Input for this task:
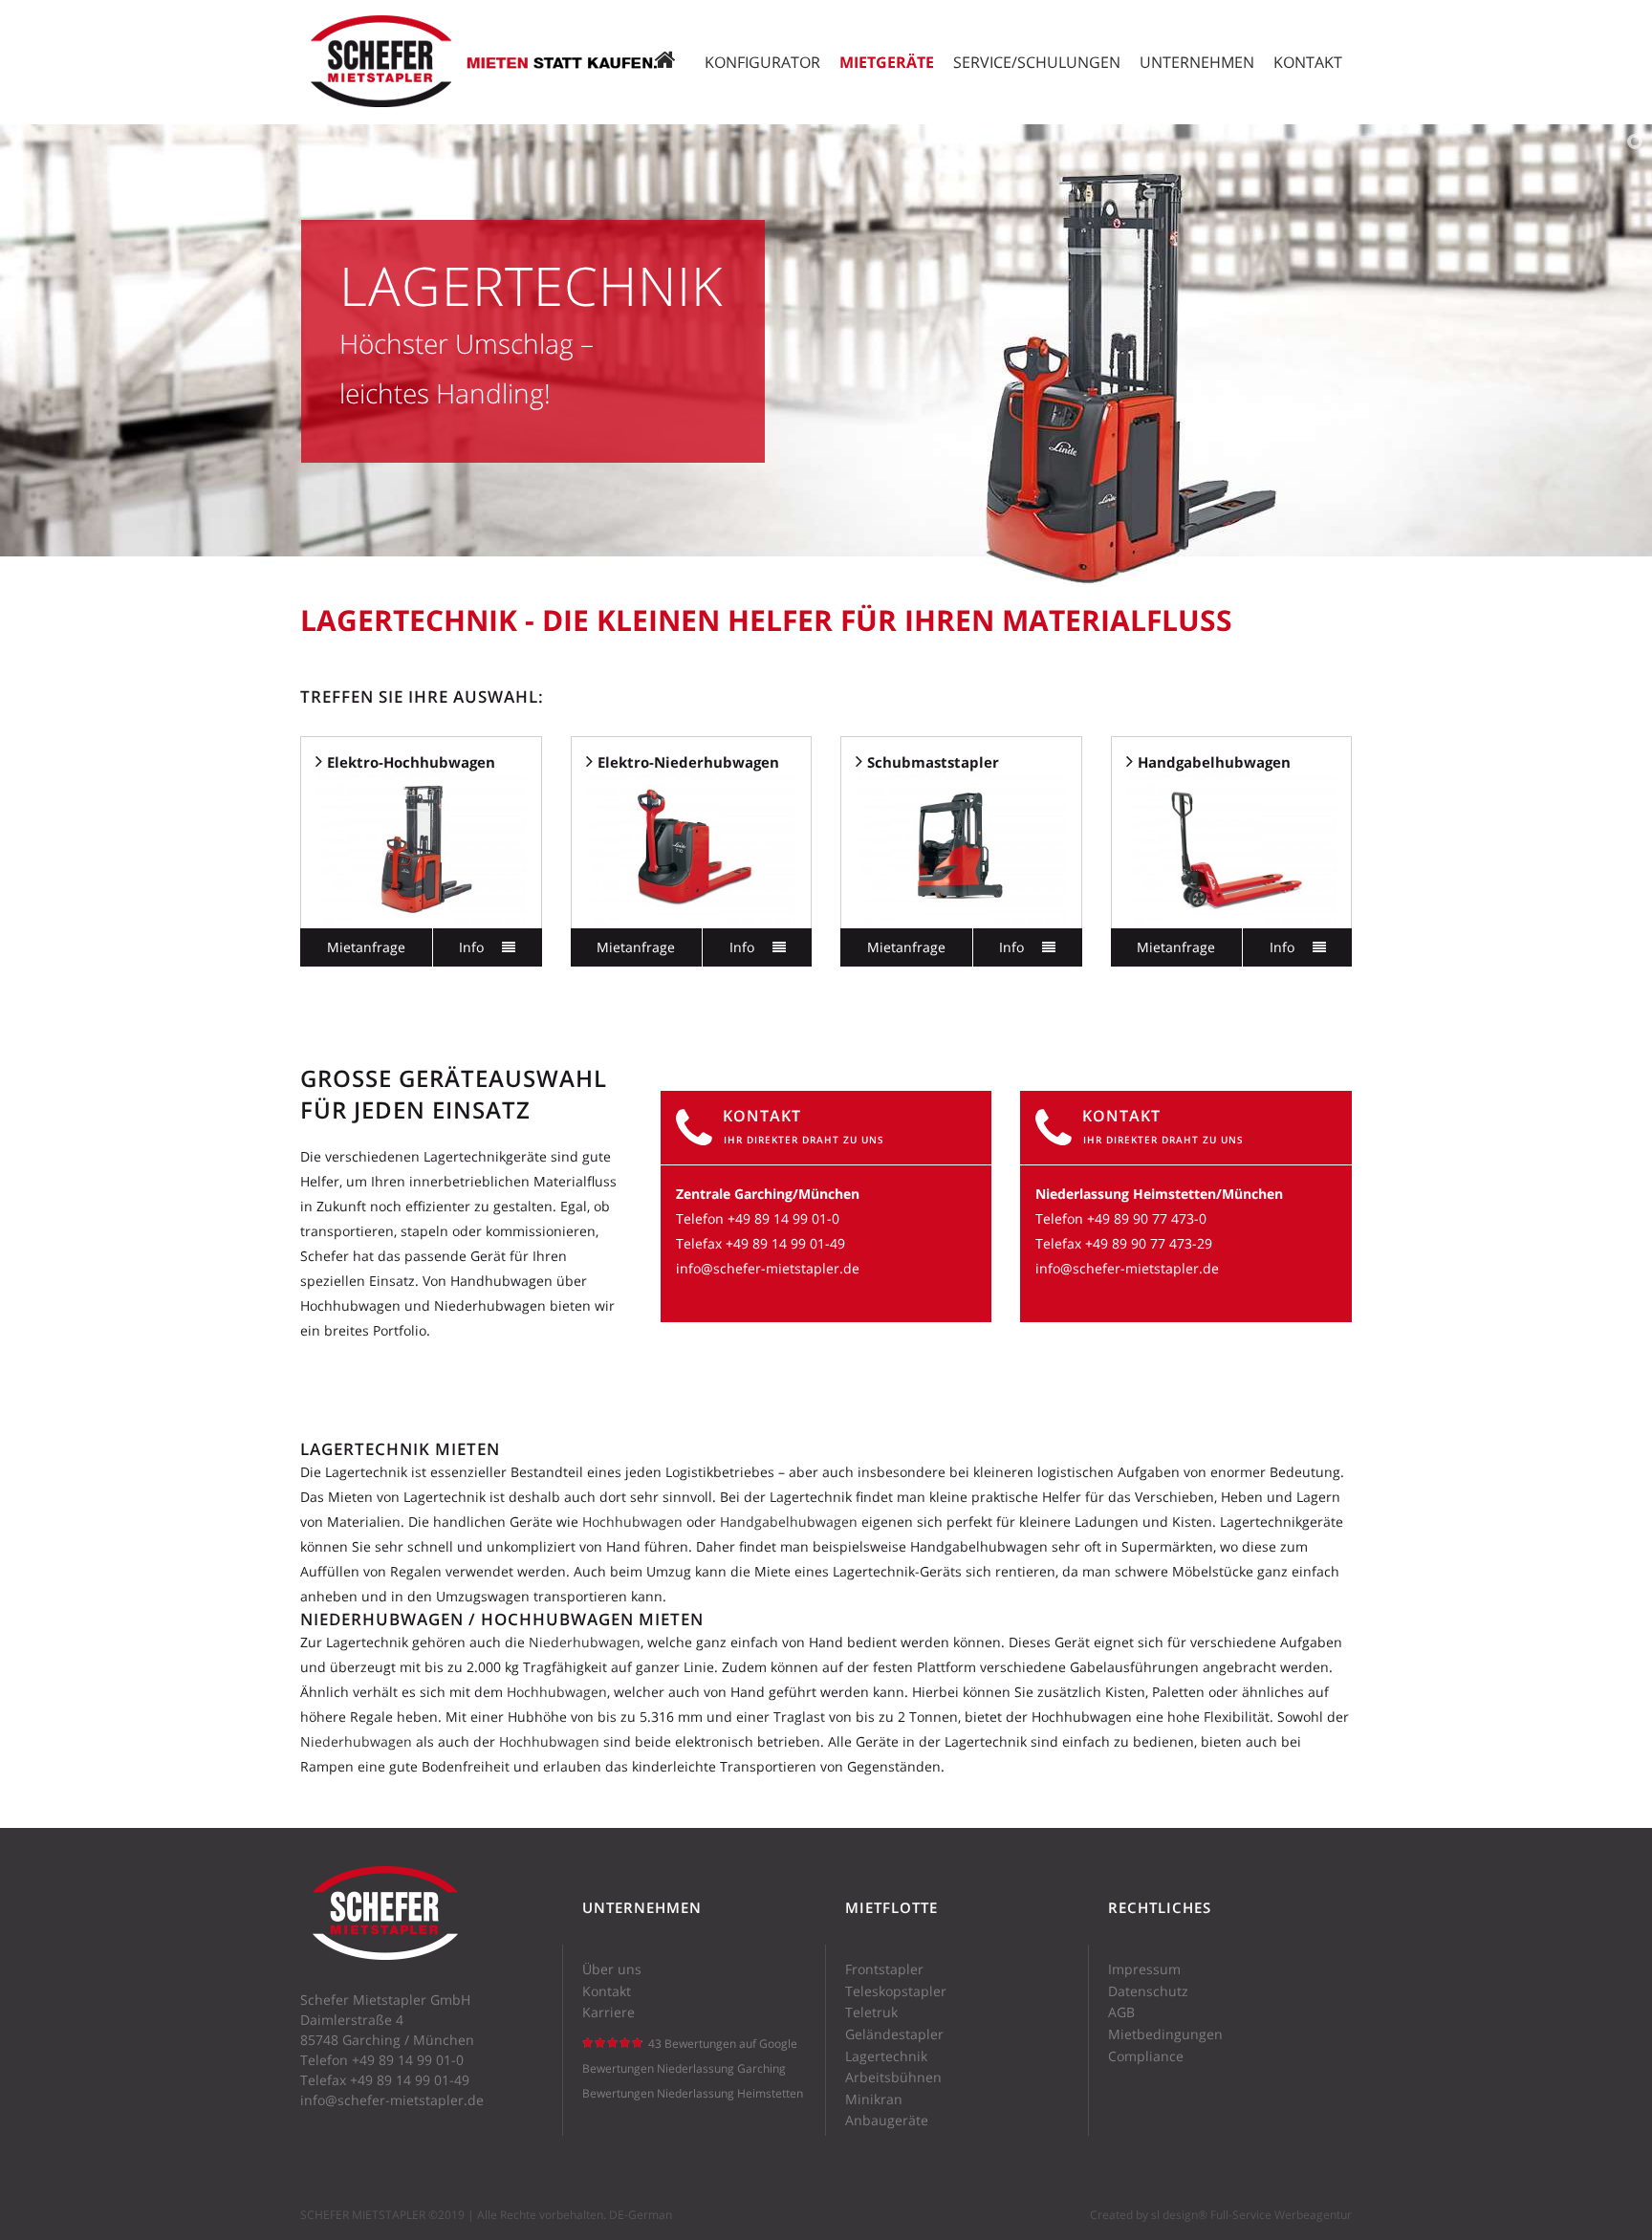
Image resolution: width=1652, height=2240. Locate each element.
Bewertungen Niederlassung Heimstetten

--

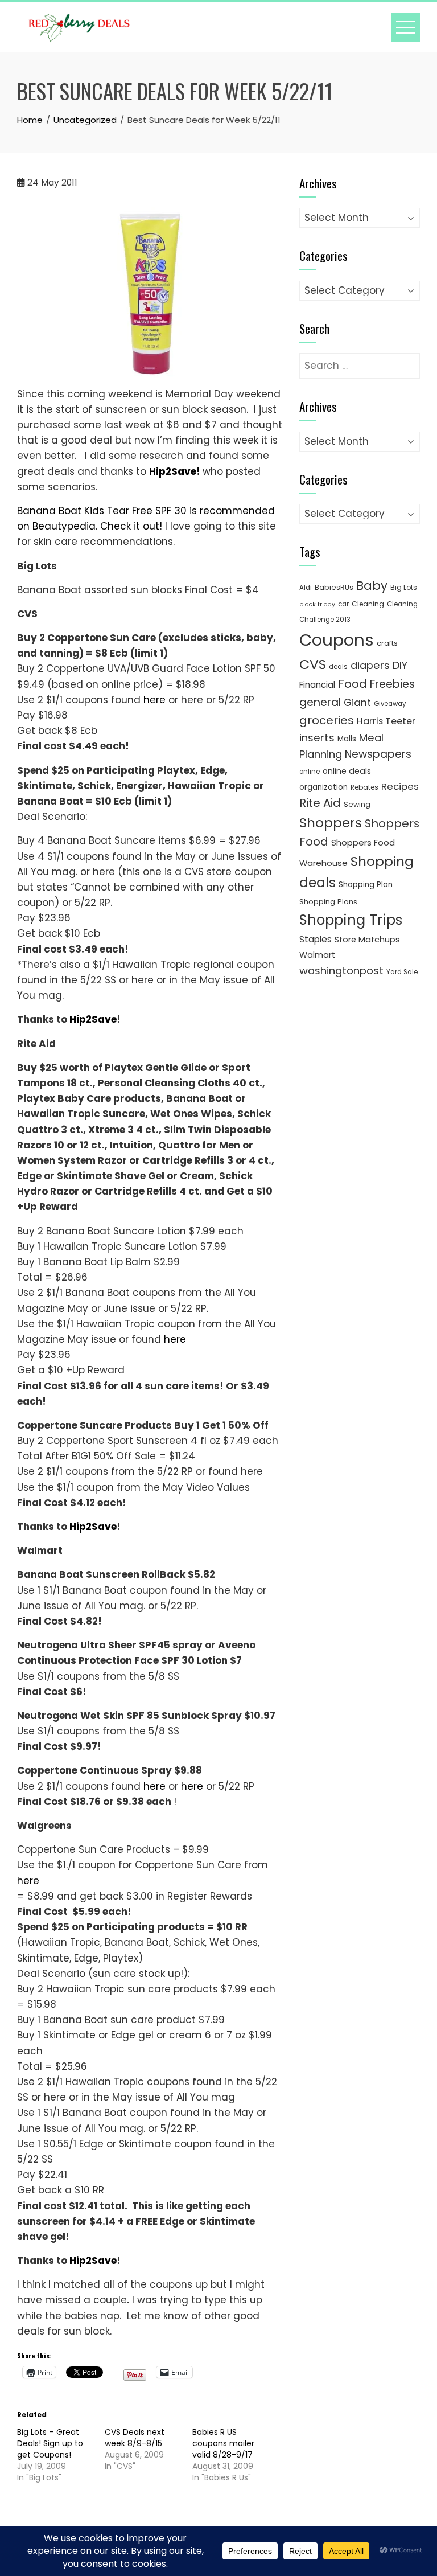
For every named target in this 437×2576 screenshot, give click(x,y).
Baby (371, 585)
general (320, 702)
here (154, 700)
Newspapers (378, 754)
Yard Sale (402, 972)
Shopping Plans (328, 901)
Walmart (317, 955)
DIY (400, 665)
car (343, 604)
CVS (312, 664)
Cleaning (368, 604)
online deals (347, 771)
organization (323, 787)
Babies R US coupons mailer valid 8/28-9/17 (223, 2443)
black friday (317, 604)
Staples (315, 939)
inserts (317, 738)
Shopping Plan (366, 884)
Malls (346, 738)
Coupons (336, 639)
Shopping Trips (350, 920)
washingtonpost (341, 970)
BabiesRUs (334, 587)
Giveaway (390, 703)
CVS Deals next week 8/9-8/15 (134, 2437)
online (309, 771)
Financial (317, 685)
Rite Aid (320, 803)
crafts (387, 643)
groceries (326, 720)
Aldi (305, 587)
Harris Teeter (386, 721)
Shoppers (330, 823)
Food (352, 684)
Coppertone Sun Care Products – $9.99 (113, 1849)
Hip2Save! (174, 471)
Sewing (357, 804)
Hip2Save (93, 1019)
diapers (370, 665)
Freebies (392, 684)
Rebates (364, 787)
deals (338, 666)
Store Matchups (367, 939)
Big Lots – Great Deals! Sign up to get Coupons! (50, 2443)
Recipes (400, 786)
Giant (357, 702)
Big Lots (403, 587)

What to work on: The answer is each line in which the word "Shopping" occurs, copied from the material above.

Answer box:
Shopping Plans (328, 901)
Shopping Plan (366, 884)
Shopping Trips (350, 920)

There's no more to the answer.